__Data for this exercise__
(begin)
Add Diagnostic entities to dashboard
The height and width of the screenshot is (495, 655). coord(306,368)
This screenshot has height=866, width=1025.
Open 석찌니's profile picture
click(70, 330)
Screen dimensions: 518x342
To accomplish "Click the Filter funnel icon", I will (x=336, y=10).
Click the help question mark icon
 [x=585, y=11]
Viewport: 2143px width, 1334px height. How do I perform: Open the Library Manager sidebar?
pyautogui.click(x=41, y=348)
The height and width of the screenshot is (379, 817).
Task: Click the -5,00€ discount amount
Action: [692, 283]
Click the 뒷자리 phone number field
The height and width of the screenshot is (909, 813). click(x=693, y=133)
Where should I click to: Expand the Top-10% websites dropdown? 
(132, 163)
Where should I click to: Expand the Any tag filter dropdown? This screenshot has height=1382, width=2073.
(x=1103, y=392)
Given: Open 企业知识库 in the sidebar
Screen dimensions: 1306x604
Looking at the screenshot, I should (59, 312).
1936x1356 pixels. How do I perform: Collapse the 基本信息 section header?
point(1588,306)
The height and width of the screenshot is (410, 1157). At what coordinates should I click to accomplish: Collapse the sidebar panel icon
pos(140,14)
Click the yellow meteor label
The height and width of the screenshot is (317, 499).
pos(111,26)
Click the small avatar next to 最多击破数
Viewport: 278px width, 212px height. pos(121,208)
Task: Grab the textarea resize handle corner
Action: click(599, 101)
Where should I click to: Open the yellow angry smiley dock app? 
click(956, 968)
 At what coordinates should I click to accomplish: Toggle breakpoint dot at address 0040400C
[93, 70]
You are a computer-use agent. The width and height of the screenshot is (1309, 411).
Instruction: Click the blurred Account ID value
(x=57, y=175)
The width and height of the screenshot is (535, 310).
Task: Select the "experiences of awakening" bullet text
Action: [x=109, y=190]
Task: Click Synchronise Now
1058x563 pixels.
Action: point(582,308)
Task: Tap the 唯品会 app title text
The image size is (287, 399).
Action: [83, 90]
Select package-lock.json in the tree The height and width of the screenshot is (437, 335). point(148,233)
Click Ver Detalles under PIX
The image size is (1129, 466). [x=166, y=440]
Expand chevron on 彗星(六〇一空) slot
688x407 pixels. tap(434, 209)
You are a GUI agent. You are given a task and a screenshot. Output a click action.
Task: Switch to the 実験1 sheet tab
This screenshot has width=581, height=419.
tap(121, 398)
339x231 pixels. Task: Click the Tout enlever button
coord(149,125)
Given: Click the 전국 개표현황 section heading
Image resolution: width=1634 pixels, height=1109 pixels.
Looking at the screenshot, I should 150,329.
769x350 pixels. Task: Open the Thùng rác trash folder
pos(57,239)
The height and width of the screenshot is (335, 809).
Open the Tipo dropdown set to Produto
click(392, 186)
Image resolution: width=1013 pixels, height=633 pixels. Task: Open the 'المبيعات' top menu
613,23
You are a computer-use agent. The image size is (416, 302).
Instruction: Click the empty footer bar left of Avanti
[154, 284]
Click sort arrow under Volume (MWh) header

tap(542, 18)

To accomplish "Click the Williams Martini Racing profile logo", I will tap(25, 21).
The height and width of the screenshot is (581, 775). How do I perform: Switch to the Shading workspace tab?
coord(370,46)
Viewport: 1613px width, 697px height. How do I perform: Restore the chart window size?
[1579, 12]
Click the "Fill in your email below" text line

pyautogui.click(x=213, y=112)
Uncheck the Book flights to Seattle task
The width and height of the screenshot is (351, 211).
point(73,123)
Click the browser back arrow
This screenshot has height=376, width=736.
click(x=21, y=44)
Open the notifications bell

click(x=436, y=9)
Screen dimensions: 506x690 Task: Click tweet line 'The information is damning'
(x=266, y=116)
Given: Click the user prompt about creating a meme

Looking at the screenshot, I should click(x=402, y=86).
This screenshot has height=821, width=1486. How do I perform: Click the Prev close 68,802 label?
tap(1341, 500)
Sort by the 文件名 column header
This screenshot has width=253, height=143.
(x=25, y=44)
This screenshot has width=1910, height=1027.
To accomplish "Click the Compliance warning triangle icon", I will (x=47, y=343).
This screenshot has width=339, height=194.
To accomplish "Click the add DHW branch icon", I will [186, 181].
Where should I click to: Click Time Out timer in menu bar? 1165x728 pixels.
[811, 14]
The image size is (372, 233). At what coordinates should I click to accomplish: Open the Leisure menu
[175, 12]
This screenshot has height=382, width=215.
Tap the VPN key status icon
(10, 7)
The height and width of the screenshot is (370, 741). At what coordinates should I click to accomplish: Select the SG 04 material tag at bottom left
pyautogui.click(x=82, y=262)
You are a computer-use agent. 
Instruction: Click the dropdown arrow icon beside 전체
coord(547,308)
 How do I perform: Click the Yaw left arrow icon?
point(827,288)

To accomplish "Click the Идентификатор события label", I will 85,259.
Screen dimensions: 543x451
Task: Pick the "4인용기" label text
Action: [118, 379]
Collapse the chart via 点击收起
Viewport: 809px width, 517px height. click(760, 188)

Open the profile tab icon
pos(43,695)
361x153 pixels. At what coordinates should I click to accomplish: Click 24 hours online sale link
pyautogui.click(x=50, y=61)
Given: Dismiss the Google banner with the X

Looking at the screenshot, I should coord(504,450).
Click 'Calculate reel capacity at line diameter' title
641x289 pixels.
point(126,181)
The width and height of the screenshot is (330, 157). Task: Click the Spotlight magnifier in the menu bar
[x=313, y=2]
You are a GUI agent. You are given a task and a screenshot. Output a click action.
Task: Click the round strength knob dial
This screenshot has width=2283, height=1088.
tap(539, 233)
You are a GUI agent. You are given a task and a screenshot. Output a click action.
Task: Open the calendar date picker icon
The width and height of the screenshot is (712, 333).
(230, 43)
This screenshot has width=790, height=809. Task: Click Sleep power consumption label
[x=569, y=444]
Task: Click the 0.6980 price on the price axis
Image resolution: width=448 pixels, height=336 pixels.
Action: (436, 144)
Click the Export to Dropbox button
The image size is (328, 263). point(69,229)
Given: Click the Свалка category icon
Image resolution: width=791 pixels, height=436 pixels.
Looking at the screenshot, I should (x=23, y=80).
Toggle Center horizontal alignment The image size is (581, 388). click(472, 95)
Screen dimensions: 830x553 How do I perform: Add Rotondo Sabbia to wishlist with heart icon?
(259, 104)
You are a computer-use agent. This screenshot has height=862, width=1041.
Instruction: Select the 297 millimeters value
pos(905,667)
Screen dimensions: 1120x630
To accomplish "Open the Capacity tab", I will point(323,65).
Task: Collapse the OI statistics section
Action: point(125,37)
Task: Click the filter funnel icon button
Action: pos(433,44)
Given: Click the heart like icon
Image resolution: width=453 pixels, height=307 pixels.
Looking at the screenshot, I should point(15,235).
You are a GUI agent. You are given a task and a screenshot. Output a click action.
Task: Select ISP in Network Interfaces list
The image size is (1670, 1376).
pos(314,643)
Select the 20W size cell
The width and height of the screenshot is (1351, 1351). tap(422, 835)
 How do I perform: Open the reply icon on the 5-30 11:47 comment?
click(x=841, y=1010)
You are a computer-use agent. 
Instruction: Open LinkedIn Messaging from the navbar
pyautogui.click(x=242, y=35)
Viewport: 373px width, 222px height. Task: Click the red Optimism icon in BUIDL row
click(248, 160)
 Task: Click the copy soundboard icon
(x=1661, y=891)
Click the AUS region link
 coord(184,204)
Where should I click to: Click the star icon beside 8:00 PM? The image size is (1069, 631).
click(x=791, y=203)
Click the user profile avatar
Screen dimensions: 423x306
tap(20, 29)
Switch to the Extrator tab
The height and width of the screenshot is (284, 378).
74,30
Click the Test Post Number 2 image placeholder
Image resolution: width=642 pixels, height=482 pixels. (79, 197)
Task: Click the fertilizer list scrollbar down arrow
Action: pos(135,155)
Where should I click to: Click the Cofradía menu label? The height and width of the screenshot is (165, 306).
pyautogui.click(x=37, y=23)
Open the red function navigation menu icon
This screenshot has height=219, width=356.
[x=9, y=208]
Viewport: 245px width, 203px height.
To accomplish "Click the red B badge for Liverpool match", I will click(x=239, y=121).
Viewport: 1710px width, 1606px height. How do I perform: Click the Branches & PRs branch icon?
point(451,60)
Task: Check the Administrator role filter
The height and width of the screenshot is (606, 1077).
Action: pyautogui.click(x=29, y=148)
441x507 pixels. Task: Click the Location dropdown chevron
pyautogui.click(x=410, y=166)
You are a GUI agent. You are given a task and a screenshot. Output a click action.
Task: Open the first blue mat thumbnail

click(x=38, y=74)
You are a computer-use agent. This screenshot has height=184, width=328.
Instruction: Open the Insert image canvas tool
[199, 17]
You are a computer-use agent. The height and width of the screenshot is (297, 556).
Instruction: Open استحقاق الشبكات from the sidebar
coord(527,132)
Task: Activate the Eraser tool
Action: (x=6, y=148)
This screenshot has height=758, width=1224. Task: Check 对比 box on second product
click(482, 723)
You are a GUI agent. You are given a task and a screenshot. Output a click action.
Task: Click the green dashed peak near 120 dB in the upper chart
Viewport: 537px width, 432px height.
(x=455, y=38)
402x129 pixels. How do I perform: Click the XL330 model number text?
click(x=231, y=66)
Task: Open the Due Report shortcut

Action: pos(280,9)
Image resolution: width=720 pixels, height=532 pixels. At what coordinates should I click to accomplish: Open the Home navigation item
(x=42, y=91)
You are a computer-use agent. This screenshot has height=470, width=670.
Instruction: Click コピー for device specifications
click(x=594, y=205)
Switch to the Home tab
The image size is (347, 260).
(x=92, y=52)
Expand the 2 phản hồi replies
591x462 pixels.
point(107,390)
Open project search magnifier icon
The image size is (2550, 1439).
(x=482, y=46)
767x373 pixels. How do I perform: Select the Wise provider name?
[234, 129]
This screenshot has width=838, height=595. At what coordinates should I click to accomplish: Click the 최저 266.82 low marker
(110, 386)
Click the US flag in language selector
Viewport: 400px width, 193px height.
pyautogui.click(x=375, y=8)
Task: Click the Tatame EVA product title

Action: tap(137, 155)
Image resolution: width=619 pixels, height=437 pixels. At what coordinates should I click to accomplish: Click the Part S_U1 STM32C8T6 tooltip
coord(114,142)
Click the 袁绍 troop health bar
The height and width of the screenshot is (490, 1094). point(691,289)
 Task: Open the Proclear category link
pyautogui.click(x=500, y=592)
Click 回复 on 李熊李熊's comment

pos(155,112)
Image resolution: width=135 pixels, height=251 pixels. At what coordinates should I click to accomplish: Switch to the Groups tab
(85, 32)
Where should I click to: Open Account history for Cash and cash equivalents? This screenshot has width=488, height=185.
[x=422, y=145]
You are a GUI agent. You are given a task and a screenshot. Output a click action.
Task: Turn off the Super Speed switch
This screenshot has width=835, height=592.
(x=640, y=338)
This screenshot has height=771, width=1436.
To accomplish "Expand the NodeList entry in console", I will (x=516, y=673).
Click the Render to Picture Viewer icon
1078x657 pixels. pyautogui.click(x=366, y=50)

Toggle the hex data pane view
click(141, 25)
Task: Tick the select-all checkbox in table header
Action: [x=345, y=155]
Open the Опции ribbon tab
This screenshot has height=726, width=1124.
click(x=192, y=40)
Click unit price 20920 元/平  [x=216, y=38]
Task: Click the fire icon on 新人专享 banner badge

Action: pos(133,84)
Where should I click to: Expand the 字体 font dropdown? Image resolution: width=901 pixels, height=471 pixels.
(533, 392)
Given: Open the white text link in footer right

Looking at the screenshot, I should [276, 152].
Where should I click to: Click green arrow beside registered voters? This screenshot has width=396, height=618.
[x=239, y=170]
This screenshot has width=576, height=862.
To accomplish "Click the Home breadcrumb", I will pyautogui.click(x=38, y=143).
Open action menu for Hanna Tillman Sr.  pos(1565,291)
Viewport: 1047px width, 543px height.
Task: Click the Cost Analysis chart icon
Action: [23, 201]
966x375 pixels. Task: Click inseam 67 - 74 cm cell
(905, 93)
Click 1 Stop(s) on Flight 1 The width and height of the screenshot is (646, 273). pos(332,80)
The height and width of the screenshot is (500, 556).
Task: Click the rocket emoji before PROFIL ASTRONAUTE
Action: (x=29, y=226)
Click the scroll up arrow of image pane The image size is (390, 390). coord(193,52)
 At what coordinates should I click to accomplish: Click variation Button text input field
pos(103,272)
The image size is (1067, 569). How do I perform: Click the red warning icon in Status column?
(end)
__Work to do__
Please give everything in the listing from the line containing "Click the small avatar next to 最多击破数" down to the line containing "Action: [x=109, y=190]", both included, as a numbered list with blank lines left out.

__Problem solution__
1. Click the small avatar next to 最多击破数
2. Viewport: 278px width, 212px height. pos(121,208)
3. Task: Grab the textarea resize handle corner
4. Action: click(599, 101)
5. Where should I click to: Open the yellow angry smiley dock app? 
6. click(956, 968)
7.  At what coordinates should I click to accomplish: Toggle breakpoint dot at address 0040400C
8. [93, 70]
9. You are a computer-use agent. The width and height of the screenshot is (1309, 411).
10. Instruction: Click the blurred Account ID value
11. (x=57, y=175)
12. The width and height of the screenshot is (535, 310).
13. Task: Select the "experiences of awakening" bullet text
14. Action: [x=109, y=190]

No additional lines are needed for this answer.